DIRECTIONS
For each statement, decide whether it agrees with the Ole Miss post that follows, and answer yes or no with the deciding words from the post quoted exactly: 1. The University of Mississippi was founded in 1848. 2. The name Rebels was chosen through a student contest in 1936. 3. The Rebel Flag was at one time an official symbol of the University.

TEXT TO READ
##############################

"There's a fine, popular line between freedom and tyranny. A strict interpretation of the United States' Constitution keeps that line bright and visible."
Friday, March 19, 2010
Slip-sliding Away
Political Correctness is the slippery slope down which those with an agenda push innocents unfairly pre-judged. It is the greatest of ironies and yet an inarguable fact that prejudice and bias exist as much in the heart of the pusher as the pushed. It is also an inarguable fact that once the slide begins, its momentum carries away with it all intelligent discourse.
Oh, and if you think you are safely politically correct in your new terminology and belief system, just wait. What was deemed politically correct yesterday, and with which the silent majority apathetically resigns itself to acceptance, will be found today to possess some flaw, some "incorrect" component, requiring those who believe themselves superior, to impose their will on the rest of us, all in the name of fairness. But, because LIFE is NOT FAIR, cannot be, and never will be, the Agendaratti will never rest.
As any one who has wasted precious rod and cone time reading posts hereon knows, the Colonel did not go to college--he went to Ole Miss. The Colonel's alma mater, formally known as the University of Mississippi, is a relatively small public university at the northern end of southern nowhere that has suffered the indignity of decades of national attention far out of proportion to the school's importance.
The University of Mississippi was founded in 1848. When the university began fielding sports teams, they played as the Mississippi Flood. On the occasion of the publishing of the first yearbook in 1897, a student contest chose the name Ole Miss for the publication and soon the University adopted Ole Miss as nickname. In 1936, when the editor of the school newspaper proposed a contest to produce a new nickname for Ole Miss teams, the duty was assigned to Mississippi sportswriters who overwhelmingly chose the name Rebels. Two years later, Colonel Rebel appeared for the first time as an illustration in the university yearbook and by the late 1940's had achieved its present form.
By the time this Colonel began his matriculation at the Harvard of the South, fans at football games were vigorously waving Beauregard's Battle Flag and a student in Confederate uniform exhorted the Ole Miss faithful from the sidelines. Your writer, dear reader, waved a Rebel flag as vigorously as the next fan. There was no racist intent on my part--unless you consider Yankee a race.
During the Colonel's service in the Marine Corps, it became painfully clear that the Rebel Flag was insulting and offensive to some and considered a banner of racial hate. The Colonel didn't see it that way...well, that is unless you consider Yankee a race...but he ceased flying and displaying the flag out of the sense that his leadership responsibilities and effectiveness required him to respect the sensibilities of others.
The Colonel believes that the University's 1996 decision to cease and prohibit flying the Rebel Flag at Ole Miss ball games was a correct one. The Colonel has heard, and respects, the Southern Heritage and free speech arguments for the "right" to fly the flag. But, the Rebel Flag was NOT ever an official symbol of the University, and was in fact flown beginning in the 1950's as a reaction to Yankee meddling in the politics of the South.

##############################

DATA SECTION
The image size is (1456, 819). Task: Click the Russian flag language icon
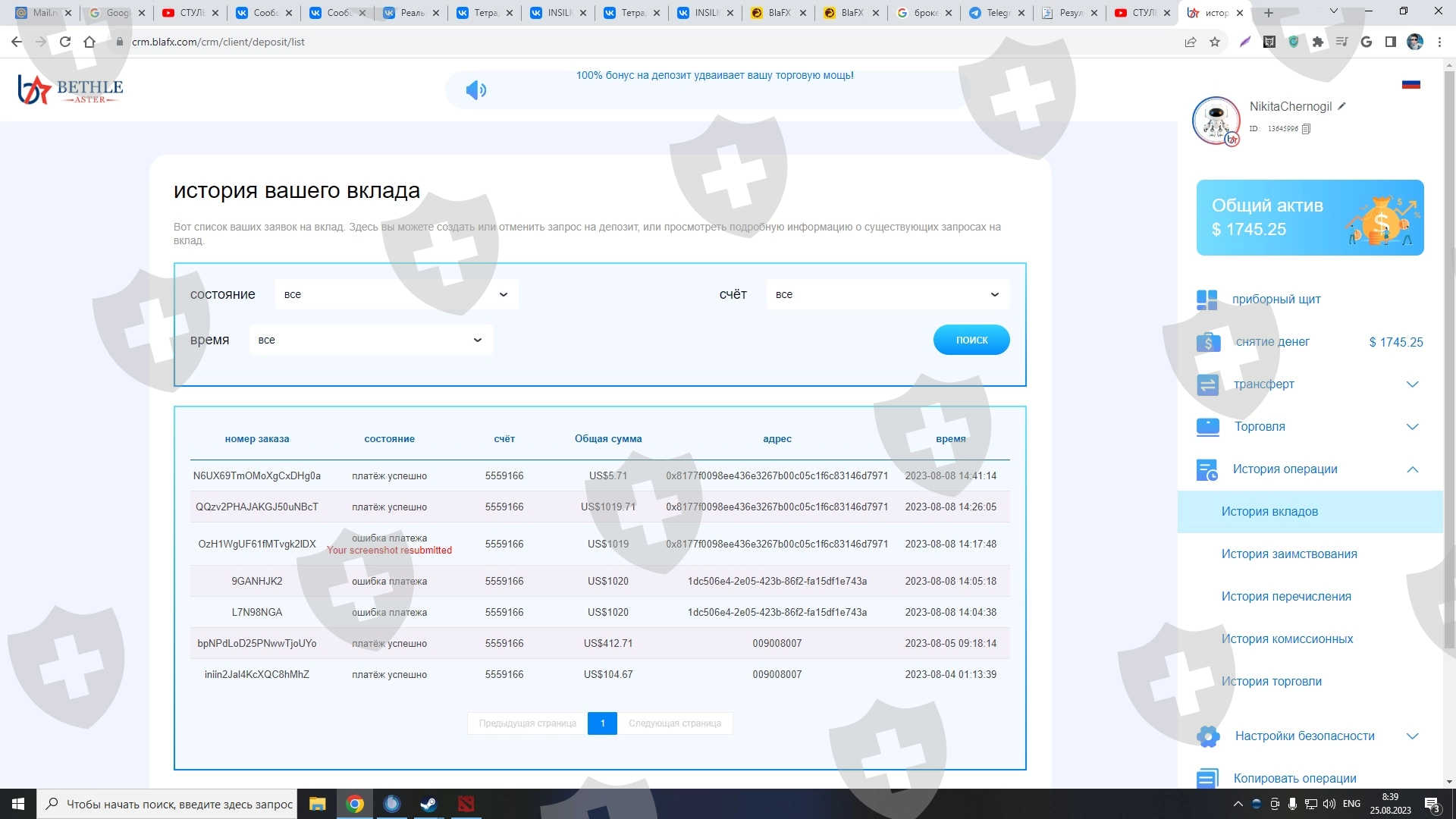pos(1410,84)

##############################

SOLUTION FOR THIS EXERCISE
1. Yes: "The University of Mississippi was founded in 1848."
2. No: "the duty was assigned to Mississippi sportswriters who overwhelmingly chose the name Rebels."
3. No: "the Rebel Flag was NOT ever an official symbol of the University"